A Text to Accompany a Sound: Liner Notes
What is the sound of the war on the poor?: Is it a scream? Or rather, the sounds of gunshots or hungry bellies? Is it silence? Is silence, as many would suggest, the moment before the scream? This question, as with all of our interventions and inquiries, must begin with our experiences and struggles in our everyday lives. Special Low Frequency Version is simply the documentation of a particular experience and moment. It is a field recording of a unoccupied and “unproductive” factory in the Pacific Northwest where “work,” at least in this moment, has stopped. Herein Team Colors suggests that the “sound of the war on the poor,” at certain temporal and spatial intersections, with an “economic crisis” raging the planet, is a low droning hum: the sound of unoccupied machines. Does this hum point to our fear that unproductivity for capital is unproductive for our lives? We join our comrades in the Midnight Notes Collective in asking: “Must the Molecules Fear as the Engine Dies?”[i]. This speak to the crisis in capital that we in fact produced through our refusals and struggles, to the dying engine that we have torn and are tearing apart. Hence Team Colors, and together like our comrades in Midnight Notes, Ultra-red and others are mapping out a line of escape from these fears, from exploitation, from the imposition of work and periodic crises, and the productivity/unproductivity nexus of capital; we are mapping out a line of escape from these sounds, the sounds of the war on the poor.

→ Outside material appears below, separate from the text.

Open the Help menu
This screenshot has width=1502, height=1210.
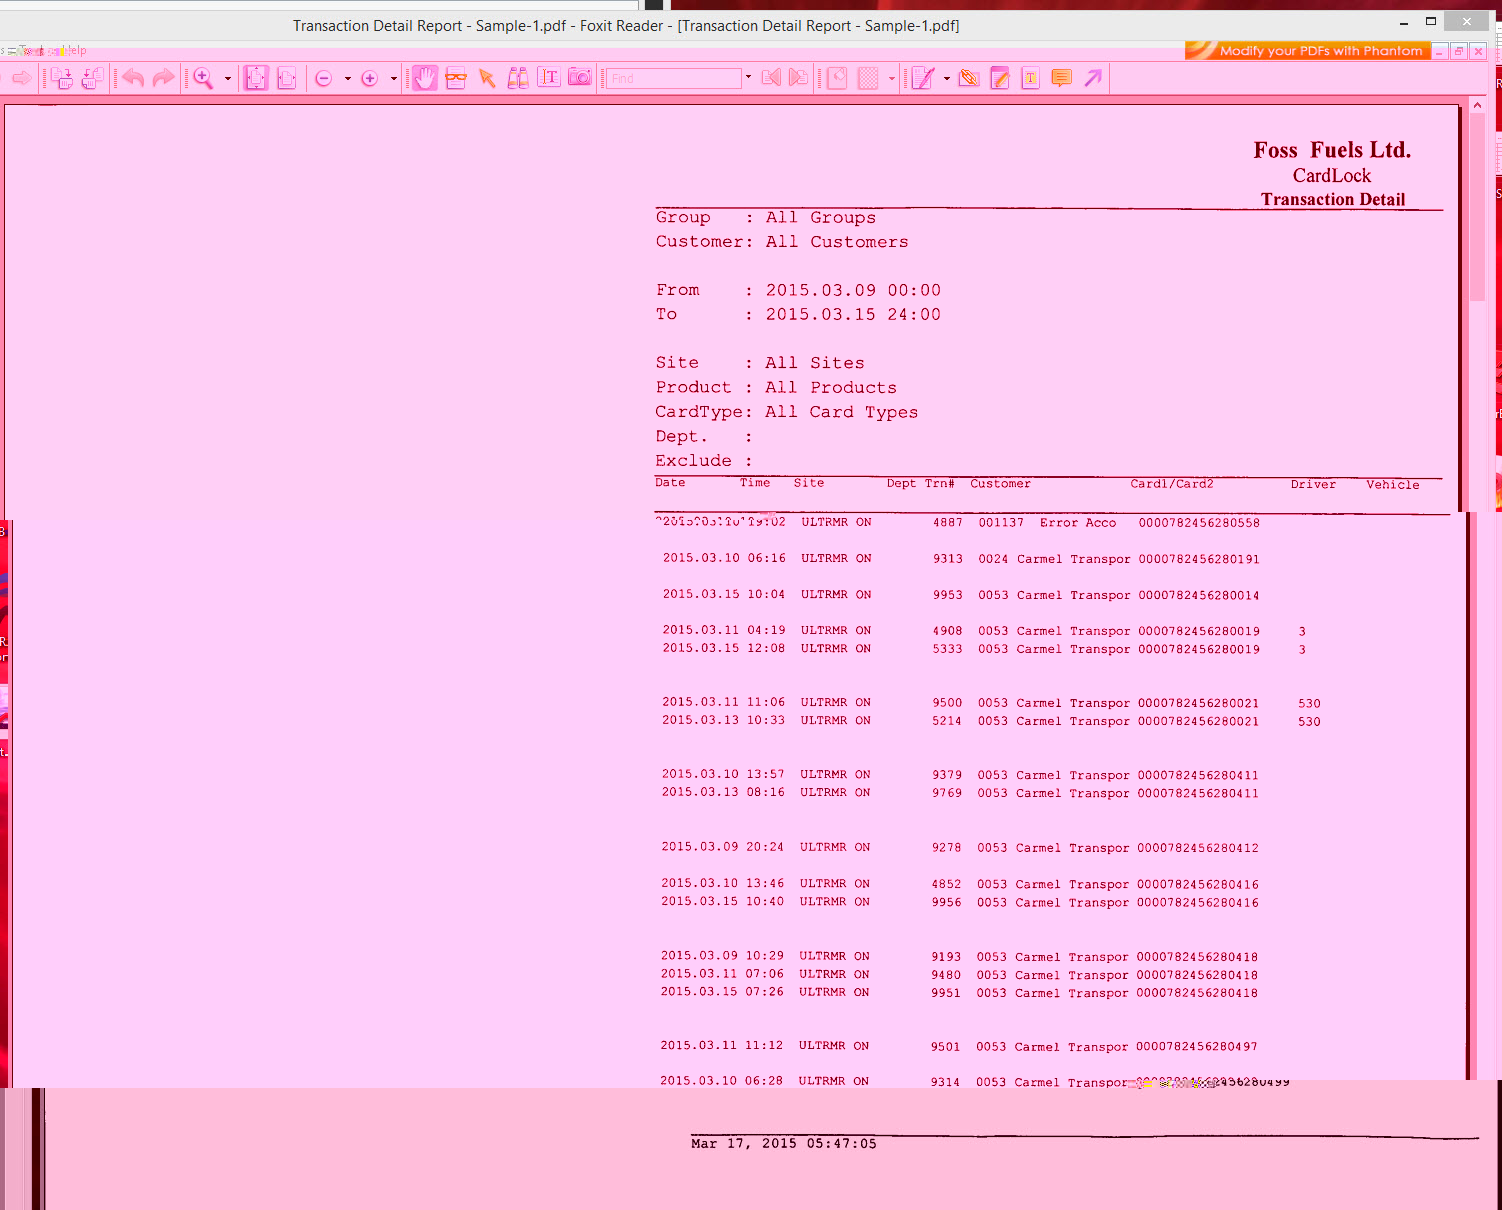click(x=76, y=50)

Special Low Frequency Version [ii] was recorded during the “work week” of 25/30 January 2009 in the Pacific Northwest.
Author Note
As a member of the militant research collective Team Colors I served as the co-editor and coordinator for Ultra-reds’ contribution to our one-off online journal In the Middle of a Whirlwind: 2008 Convention Protests, Movement and Movements (Whirlwinds). Initially introduced to the work of Ultra-red by Marc Herbst of the Journal of Aesthetics and Protest (publisher of Whirlwinds), I was quite impressed with the richness and engaging nature of their text “Some theses on militant sound investigation, or, listening for a change”[iii]. The ability to use “sound” to connect to the many realities and struggles that take place in everyday life, and then link these realities and struggles to one another is percisely what Team Colors and the Whirlwinds collection seeks to do with “text” and “voice”. Team Colors, and myself personally, are touched that Ultra-red has included us in this intervention.
Team Colors Collective
Team Colors is a collective engaged in ‘militant research’ to provide ’strategic analysis for the intervention in everyday life’. Our purpose is to explore questions of everyday resistance, mutual aid, the imposition of work, social reproduction, class composition, community participation and the commons – by creating engaging workshops and producing provocative written documents and articles. Currently Team Colors operates in the United States with members based in the New York area, Midwest, Northwest and Southwest. Our approach has come from our involvement in community organizing projects, community dialogs, and resistance activities over the past decade.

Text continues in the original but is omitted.